和魂の継承

明治の頃、欧化政策というものが新政府によって実施され文明開化というスローガンをもとに西洋の文明を積極的に取り入れていきました。本来ならじっくりと今までの日本の文化の価値観で取り入れていくはずのものが、急場しのぎのために西洋の文化を西洋の価値観そのままに日本を否定し入れ替えるというやり方で行われました。

この時の欧化政策や文明開化というものは、単に価値観の入れ替えであり違う国の子民と文化になろうとしたとも言えます。今、私たちが履いている靴や洋服といった洋装文化もまたこの明治から入れ代わりました。今では町中でほとんど下駄や和装をする人たちを国内で見かけることはなく、京都では外国人の観光客たちが面白がってレンタルしたものを着ている光景を見かけるくらいです。

その後、日本は西洋の文化にしてむかしから大切にしてきた和魂というものを捨てていきました。例えば、和魂の代名詞ともしていて侍の刀、そしてそれまで大事にしてきた日本の価値観としての道徳観や宗教観、暮らしなど一つ一つすべて手放していきました。今ではそんなことを言えば、国粋主義者ではないかなど評されますが明治の頃などは植民地政策が行われていたこともあり排他的になるのは仕方がないことです。

かつて聖徳太子が、神道と仏教と儒教を和合させていきました。その時、和を優先しようとしたのが日本の和魂の原点であり、そこから私たちの国は神話に習い排他するのではなく全体調和して和合することを重んじてきました。明治にはそれも廃仏毀釈によって神仏分離し、宗教の自由として日本の価値観を変えました。また菅原道真が中国から入ってきた文化を和魂で調和して和魂漢才といってその当時の様々なルールや仕組みを日本人の価値観に合うように道理を引き直しました。それも明治に入り、洋才を使って洋魂にしていきました。

本来、歴史の中で日本文化を使って日本人の和魂で調理する方法はその後の日本を創造し世界屈指の文化と文明を江戸時代に開花させたのですがそれも明治によって捨て去ってしまいました。明治に欧米の植民地化から日本を守るためにとった政策がここまで今の日本を変えてしまうとはその頃の先祖たちは果たして観通していたのかなと最近ではよく感じます。一時的に、その場は仕方がないと手放して捨てたものがちゃんと今それが修正され拾われて元に戻されているのだろうかと。

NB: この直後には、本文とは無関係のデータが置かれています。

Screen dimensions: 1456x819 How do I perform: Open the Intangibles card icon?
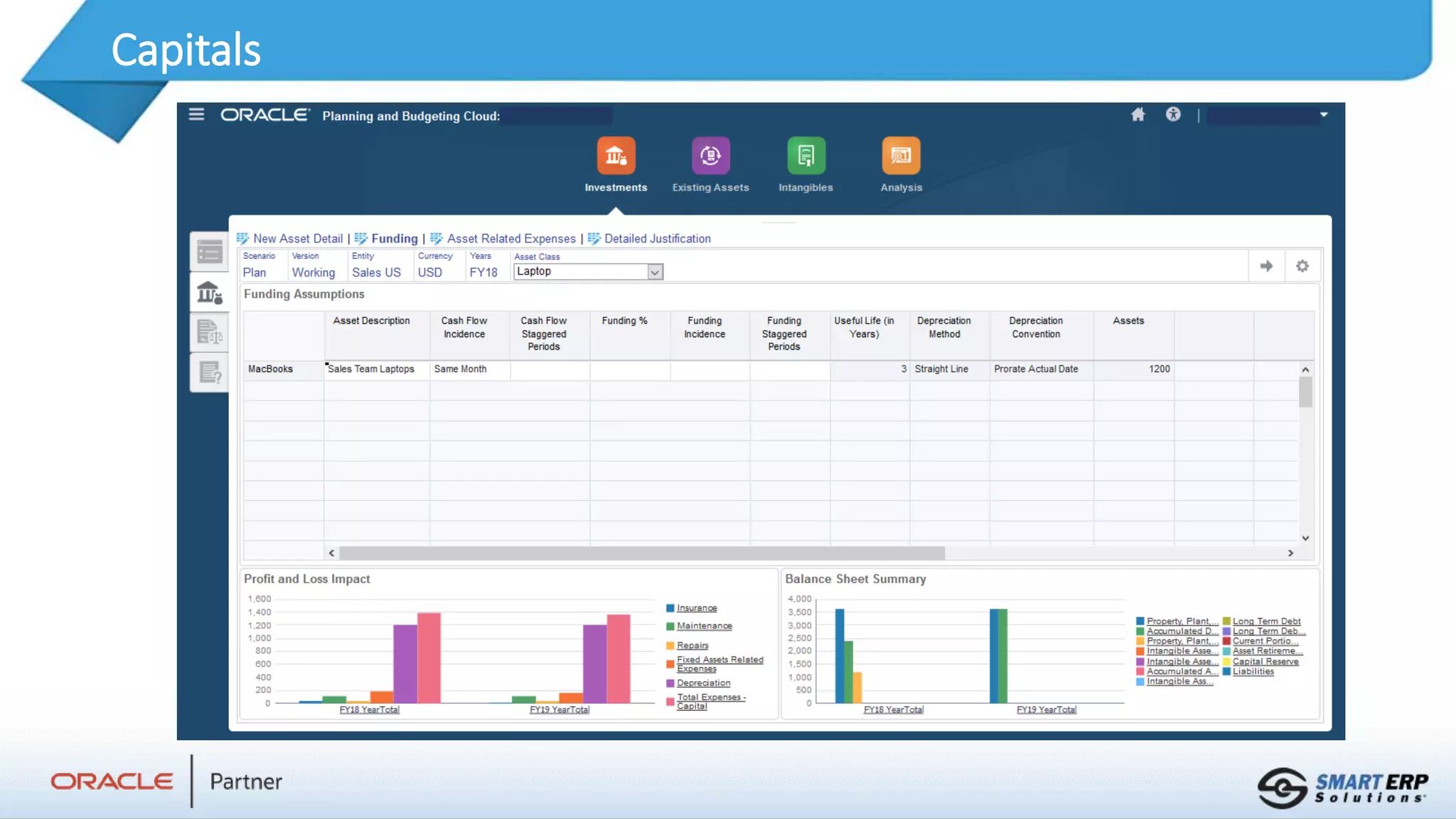point(805,156)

歴史は途切れることはなく、つながりの延長線上に積みあがって今があります。むかしの仕組みや智慧や伝統や暮らしは、日本人が長い年月をかけて醸成し形作ってきたものとも言えます。そういうものに守られながら私たち子孫はこの風土と一体になって今まで生き永らえ世界に貢献していく力を蓄えてきました。

そしてそれは地球でそれぞれの風土で多様化した文化はまさに人類が生き残るための知恵になるはずのものでした。

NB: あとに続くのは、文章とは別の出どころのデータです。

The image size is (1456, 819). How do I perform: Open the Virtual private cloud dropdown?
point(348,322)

もしも西洋一辺倒で塗り替えてしまえば、地球は西洋文明だけになってしまいます。そうなれば風土が気候などで激変をしてしまったり、環境が今とは異なってしまった際に、私たちは打つ手が西洋文明の知恵だけになってしまいます。短期的にはそれで乗り越えても、何百年という歳月は西洋文明だけでは乗り越えていくことは不可能です。だからこそ私たちは多様な文化を尊重し、それぞれの善いところ、持ち味を活かし合いながら人類を存続していく必要があるように思います。

日本には神話の時代から今まで続く皇の系譜があります。そして私たちはその子孫です。これだけ永く続く文化と文明を維持していく日本には、人類がどうやってそれを維持していけばいいかといった循環の智慧の宝庫でした。

地球はもともと自然環境が多岐にわたり様々な表情を持つ星ですから、その星の中で生きていく私たちはそれぞれの気候風土に姿を変えて生きていく生き物の一つです。

子どもたちが自分たちがどのように今まで育ってきたか、先祖がどのように価値観を磨いてきたか、その風習や暮らしぶり、いわば原風景を知っていることはこの先の未来に自らで判断して行動できる基準になります。

現在の世界の教育のスローガンは、自ら考える力をつけることです。そのためには考える元になる文化をしっかりと再認識する必要があると私は思っています。子どもたちが安心して自分たちを自分たちで切り拓いていけるように、今、できることを自分の脚下で実践していこうと思います。